L’intrigue tourne autour de la passion contrariée entre Doña Prouhèze et Don Rodrigue, sur fond de conquêtes et d’évangélisation en Espagne et en Amérique au XVIIe siècle. L’amour impossible, la conquête du monde, la foi semblent être des thèmes finalement assez communs qui nécessitent une prise de position audacieuse pour redynamiser le propos. On aurait pu imaginer que pour son départ l’administrateur, metteur en scène et comédien qu’est Eric Ruf fasse davantage preuve d’audace sur le sujet choisi. Certes il y sera question d’ascension et de chute, de stratégies politiques ce qui n’est pas sans nous rappeler certains enjeux actuels. Si le metteur en scène ose, c’est par le simple choix de cette pièce et la forme qu’elle représente. Il fait honneur aux membres de cette grande maison en leur offrant à jouer des trajectoires de vie et en valorisant l’expérience artistique dans le temps de la fiction et dans celui de la représentation.
Il s’agit plutôt de célébrer la troupe et la beauté de suivre des personnages sur des années. Une traversée peu commune au Théâtre. Claudel montre l’humanité toute entière déployée sur plusieurs continents. Une pièce monde qui magnifie la force de la troupe et de la choralité.
Avouons tout de même que le texte n’est pas des plus accessible de par son esthétique baroque et son onirisme un peu lourd. Le spectateur est pourtant marqué puissamment par la poésie, le rêve et la vaine espérance qui émanent des mots de Claudel. Et ce sont les femmes qui véhiculent le plus cette beauté de la langue et la force du dilemne. Claudel trouve un rythme à travers un théâtre de situations, parfois drôle, souvent terrible, qui maintient l’éveil et franchit la barrière de cette langue musclée.

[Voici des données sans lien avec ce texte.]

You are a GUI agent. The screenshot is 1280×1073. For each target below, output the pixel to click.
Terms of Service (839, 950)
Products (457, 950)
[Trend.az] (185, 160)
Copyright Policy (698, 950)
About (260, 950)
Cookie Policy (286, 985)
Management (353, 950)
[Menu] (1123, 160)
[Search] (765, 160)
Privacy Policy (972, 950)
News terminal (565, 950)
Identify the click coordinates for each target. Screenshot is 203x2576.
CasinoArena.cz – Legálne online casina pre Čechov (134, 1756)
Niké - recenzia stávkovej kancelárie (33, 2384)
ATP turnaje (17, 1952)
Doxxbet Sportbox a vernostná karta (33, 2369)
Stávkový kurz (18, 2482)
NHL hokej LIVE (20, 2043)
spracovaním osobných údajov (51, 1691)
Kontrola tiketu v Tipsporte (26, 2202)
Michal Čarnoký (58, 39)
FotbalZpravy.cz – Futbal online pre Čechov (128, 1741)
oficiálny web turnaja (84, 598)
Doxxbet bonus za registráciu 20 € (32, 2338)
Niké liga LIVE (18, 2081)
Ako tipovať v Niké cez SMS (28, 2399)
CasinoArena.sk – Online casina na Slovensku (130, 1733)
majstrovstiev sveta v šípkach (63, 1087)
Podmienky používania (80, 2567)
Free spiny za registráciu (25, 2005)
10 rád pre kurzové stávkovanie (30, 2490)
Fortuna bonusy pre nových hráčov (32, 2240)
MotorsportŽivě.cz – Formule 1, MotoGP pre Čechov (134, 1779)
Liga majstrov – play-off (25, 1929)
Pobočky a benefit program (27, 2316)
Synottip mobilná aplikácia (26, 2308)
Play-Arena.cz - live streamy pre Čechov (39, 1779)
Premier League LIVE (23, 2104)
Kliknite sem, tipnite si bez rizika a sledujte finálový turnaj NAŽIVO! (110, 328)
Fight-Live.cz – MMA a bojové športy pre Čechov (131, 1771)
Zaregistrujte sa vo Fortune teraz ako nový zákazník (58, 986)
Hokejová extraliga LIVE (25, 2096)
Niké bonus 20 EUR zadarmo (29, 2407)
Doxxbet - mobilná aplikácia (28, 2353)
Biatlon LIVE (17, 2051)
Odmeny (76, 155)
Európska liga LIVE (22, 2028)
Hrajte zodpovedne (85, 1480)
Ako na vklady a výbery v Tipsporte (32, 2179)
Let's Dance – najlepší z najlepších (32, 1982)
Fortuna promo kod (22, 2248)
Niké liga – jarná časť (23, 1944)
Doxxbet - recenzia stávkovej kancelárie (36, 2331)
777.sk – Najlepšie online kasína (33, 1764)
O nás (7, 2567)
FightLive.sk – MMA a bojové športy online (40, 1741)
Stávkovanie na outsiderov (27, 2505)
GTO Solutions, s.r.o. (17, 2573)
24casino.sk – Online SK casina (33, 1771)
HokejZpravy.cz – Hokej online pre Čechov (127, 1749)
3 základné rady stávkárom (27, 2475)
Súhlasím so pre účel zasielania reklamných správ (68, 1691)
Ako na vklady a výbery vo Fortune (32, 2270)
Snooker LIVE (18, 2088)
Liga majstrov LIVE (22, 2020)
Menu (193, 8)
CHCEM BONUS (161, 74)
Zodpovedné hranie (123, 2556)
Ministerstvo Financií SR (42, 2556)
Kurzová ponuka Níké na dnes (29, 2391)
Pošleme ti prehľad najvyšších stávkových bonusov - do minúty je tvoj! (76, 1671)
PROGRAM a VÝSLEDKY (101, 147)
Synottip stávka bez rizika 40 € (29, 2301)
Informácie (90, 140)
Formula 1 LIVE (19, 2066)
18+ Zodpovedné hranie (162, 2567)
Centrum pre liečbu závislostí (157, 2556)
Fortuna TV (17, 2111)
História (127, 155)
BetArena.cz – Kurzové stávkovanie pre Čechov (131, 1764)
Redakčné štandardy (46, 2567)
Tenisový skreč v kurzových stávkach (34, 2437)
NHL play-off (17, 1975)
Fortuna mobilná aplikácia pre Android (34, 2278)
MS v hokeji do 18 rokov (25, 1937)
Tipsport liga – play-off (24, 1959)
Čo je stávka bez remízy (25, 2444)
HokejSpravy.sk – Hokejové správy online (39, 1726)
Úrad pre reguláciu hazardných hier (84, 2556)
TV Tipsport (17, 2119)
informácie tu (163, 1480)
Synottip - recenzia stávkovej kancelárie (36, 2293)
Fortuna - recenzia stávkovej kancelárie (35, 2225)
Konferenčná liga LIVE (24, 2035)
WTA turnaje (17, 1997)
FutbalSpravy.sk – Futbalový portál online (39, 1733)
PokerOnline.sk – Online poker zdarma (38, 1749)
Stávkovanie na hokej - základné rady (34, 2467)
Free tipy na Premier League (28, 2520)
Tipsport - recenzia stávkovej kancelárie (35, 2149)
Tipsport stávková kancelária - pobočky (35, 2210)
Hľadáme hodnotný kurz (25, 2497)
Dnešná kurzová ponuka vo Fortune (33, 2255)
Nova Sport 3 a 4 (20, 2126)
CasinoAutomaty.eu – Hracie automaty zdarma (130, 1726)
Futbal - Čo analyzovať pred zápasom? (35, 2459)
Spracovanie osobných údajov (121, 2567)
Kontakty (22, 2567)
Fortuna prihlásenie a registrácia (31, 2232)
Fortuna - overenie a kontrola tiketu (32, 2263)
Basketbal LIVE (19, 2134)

« Alors, pendant qu’il est encore temps, tenant mon cœur dans une main et mon soulier dans l’autre, Je me remets à vous ! Vierge mère, je vous donne mon soulier ! Vierge mère, gardez dans votre main mon malheureux petit pied! » – Doña Prouhèze – Le Soulier de satin, de Paul Claudel

Ah ! Ce ne sera pas long à comprendre que je suis la joie, et que c’est la joie seule et non point l’acceptation de la tristesse qui apporte la paix » – Doña Musique – Le Soulier de satin, de Paul Claudel
Eric Ruf est un metteur en scène respectueux de la volonté de Claudel. Pas de grand décor ou de scénographie chargée, place au dépouillement et à l’espace vide de la scène et de ses matériaux bruts. Eric Ruf a réutilisé d’anciens décors de toiles plissées et a de nouveau collaboré avec Christian Lacroix pour les costumes chatoyants et finement brodés. La sobriété est le maître mot, la place est faite aux accessoires et au texte. Les comédiens entrent et sortent spontanément, traversant le public sur le pont du temps. Ils sont accompagnés de quatre musiciens qui habillent la scène et la salle en traversant Purcell, Bach, Schumann…et tant d’autres.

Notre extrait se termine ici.